Friday, January 23, 2015

[JPM] update

IF the markets really are about to collapse then it cannot happen without the bankers leading us down.  Why?  Because the underlying reason for the crash will be credit deflation and that represents a death sentence for bankers.  They loaned out money on assets whose valuations deflate.  As a result, those who borrowed money from them just default no matter what anyone does about it.  That's why government wants inflation even though inflation is a scam.  All major banks will collapse in a Prechter style deflationary crash because the primary business of banks before any and all else is to support the creation of credit based inflation.  That is the whole purpose of having a fractionally reserve money supply.  This is why I think it is important to follow bankers like JP Morgan.

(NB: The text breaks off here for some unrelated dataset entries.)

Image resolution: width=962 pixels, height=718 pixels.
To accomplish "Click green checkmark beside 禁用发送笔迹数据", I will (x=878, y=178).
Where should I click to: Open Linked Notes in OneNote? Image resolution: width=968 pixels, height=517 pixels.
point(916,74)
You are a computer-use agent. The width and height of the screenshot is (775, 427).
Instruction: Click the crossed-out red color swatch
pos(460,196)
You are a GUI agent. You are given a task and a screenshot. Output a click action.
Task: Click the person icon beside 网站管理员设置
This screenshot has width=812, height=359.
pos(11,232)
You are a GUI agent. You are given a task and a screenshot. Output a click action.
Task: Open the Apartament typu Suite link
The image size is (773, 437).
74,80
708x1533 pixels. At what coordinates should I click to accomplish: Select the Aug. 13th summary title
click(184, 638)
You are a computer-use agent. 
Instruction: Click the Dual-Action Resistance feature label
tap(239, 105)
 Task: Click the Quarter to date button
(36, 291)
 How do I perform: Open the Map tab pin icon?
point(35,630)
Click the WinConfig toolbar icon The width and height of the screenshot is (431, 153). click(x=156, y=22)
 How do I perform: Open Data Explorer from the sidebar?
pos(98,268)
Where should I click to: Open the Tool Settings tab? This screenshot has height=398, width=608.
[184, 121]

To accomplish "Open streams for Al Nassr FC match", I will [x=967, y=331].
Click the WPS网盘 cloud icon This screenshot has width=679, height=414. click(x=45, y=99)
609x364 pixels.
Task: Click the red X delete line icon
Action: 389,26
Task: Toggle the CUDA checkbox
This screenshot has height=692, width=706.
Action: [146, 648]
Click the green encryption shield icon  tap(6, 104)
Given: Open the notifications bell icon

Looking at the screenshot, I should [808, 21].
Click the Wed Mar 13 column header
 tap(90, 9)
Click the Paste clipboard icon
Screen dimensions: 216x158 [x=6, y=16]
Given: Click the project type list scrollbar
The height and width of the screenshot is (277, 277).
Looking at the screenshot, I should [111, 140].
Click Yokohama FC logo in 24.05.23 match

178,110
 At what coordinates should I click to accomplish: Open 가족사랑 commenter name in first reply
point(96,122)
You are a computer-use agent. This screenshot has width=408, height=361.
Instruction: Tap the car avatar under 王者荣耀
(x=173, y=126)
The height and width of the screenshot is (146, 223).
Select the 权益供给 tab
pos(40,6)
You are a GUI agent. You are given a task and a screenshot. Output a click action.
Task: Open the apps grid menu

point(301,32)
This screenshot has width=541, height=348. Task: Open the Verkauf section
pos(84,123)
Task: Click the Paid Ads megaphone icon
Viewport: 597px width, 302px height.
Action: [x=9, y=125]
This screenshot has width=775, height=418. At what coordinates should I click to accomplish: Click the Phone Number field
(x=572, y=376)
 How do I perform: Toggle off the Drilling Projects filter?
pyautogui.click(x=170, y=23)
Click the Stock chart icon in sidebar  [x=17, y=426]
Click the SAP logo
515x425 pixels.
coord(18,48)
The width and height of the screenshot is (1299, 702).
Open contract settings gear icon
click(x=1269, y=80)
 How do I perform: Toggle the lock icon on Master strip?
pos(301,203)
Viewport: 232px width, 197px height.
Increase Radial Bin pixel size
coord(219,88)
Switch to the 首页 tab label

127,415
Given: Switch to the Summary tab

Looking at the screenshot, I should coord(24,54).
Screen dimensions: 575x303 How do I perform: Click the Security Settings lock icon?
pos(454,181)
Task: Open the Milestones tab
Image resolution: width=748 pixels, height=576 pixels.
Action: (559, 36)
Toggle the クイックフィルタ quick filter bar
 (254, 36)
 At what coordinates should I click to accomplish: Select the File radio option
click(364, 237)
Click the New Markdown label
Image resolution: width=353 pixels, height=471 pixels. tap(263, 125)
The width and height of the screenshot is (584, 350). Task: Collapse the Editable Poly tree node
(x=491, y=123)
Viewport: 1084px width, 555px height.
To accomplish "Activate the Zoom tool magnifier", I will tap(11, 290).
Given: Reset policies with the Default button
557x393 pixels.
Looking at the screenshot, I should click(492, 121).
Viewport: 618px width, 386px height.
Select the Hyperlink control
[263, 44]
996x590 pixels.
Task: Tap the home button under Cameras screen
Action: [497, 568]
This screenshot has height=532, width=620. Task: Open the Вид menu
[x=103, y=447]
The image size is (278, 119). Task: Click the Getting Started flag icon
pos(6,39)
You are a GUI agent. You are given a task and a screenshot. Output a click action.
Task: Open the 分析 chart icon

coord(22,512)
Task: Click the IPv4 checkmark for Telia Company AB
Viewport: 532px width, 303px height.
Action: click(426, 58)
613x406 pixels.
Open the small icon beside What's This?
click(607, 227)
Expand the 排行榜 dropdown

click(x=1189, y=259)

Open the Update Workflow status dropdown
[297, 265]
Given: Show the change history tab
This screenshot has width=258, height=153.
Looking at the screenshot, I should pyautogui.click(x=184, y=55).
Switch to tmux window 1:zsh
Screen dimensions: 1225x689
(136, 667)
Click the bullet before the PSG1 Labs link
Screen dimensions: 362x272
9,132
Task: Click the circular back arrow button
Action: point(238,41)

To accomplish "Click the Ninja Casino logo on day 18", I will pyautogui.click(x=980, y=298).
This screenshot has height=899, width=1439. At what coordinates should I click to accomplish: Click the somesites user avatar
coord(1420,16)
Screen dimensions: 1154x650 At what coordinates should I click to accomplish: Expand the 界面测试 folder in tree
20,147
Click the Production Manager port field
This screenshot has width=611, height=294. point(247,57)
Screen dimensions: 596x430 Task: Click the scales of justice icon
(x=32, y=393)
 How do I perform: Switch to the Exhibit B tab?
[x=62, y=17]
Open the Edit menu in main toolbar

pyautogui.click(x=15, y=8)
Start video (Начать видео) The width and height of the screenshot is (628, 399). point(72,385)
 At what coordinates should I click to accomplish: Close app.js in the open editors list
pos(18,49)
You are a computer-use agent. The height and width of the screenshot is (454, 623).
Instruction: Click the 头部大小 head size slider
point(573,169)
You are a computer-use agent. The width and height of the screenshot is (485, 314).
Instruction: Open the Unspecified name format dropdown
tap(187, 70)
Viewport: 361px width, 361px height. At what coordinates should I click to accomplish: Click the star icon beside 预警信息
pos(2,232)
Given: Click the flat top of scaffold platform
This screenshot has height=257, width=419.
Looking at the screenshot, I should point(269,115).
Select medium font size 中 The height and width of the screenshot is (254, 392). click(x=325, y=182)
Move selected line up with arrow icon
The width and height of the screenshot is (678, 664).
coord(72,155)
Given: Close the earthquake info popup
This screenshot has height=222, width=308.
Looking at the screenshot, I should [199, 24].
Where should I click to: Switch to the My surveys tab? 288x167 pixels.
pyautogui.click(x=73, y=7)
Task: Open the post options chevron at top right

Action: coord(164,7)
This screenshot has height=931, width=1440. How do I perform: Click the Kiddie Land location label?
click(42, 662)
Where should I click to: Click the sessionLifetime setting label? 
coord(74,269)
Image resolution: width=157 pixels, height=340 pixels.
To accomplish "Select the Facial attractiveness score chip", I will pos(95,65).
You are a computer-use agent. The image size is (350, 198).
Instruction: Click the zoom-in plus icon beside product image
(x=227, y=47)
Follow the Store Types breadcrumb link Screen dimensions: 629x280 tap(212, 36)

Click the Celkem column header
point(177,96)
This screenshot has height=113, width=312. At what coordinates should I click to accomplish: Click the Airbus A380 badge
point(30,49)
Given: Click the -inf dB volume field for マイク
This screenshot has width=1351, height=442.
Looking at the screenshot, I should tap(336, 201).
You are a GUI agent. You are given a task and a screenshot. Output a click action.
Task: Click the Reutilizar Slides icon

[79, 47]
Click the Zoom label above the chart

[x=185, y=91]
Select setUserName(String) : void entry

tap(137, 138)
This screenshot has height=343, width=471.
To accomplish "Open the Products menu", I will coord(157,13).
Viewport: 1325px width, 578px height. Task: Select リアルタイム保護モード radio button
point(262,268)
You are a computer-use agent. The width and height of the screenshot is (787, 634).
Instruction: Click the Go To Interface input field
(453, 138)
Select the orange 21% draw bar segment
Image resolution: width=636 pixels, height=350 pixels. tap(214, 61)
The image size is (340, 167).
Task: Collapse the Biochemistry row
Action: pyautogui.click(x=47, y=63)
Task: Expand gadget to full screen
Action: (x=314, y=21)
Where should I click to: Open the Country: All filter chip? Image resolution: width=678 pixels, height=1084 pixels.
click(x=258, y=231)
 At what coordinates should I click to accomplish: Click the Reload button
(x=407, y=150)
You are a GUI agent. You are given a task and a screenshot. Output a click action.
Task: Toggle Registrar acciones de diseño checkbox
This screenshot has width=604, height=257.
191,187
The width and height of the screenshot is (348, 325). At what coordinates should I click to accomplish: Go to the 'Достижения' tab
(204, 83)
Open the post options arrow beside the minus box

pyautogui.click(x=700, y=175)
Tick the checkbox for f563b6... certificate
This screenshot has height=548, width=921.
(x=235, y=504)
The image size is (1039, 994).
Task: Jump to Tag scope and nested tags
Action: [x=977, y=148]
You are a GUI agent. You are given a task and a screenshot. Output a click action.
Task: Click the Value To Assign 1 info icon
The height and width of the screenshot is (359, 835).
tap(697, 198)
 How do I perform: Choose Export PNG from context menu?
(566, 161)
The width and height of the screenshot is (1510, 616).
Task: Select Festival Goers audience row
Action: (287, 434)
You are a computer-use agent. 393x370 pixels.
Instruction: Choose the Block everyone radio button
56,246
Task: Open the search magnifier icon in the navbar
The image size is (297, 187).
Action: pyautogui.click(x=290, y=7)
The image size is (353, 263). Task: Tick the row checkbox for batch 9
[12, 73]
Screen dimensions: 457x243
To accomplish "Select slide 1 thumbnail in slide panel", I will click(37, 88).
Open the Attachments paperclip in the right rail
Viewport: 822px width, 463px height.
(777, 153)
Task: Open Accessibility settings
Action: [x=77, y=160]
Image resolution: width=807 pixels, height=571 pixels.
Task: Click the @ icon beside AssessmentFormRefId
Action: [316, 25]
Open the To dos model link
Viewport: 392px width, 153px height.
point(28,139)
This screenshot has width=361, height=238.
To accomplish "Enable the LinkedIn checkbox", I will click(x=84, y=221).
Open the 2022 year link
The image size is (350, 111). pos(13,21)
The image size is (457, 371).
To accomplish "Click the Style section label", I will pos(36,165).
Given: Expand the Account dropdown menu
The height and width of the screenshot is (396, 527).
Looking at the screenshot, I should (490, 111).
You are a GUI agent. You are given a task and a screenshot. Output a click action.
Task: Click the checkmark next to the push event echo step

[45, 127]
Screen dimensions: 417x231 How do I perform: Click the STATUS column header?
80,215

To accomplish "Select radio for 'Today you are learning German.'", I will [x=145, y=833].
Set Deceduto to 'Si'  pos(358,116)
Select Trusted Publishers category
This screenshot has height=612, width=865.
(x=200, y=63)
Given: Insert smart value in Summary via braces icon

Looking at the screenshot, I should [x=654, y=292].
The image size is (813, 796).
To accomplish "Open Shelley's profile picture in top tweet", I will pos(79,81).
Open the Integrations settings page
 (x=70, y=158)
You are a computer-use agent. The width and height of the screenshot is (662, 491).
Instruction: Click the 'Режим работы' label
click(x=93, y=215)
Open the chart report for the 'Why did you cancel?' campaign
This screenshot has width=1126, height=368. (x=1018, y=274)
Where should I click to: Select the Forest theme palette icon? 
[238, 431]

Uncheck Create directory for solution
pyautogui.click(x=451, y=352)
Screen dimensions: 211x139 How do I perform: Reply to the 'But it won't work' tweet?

Here is the backlink to my previous post on JPM and the bounce since then could be viewed to have done an a-b-c.  It could also need one more small 5 wave up move as shown below before beginning the 5th wave down.  The JPM chart is thus at a critical juncture.  If the price can be pushed up just 1 cent past the low of blue 1 then not only is the current wave down not bearish, it likely represents nothing more than a good time to buy the dip.  That's because the wave would have moved back up into the level of wave 1 without first having put in a full 5 down and that is not allowed by an unbreakable EW rule.  So if the rule is broken, the count is broken and the bearish call evaporates.




































So, Janet Yellen, all you have to do is to use federal reserve money to buy JPM shares up just a measly $1.50.  If you want to keep this debt Ponzi spinning I strongly suggest that you do just that because if the wave now makes a lower low then we have a confirmed 5 down and that is an official confirmation of the new direction.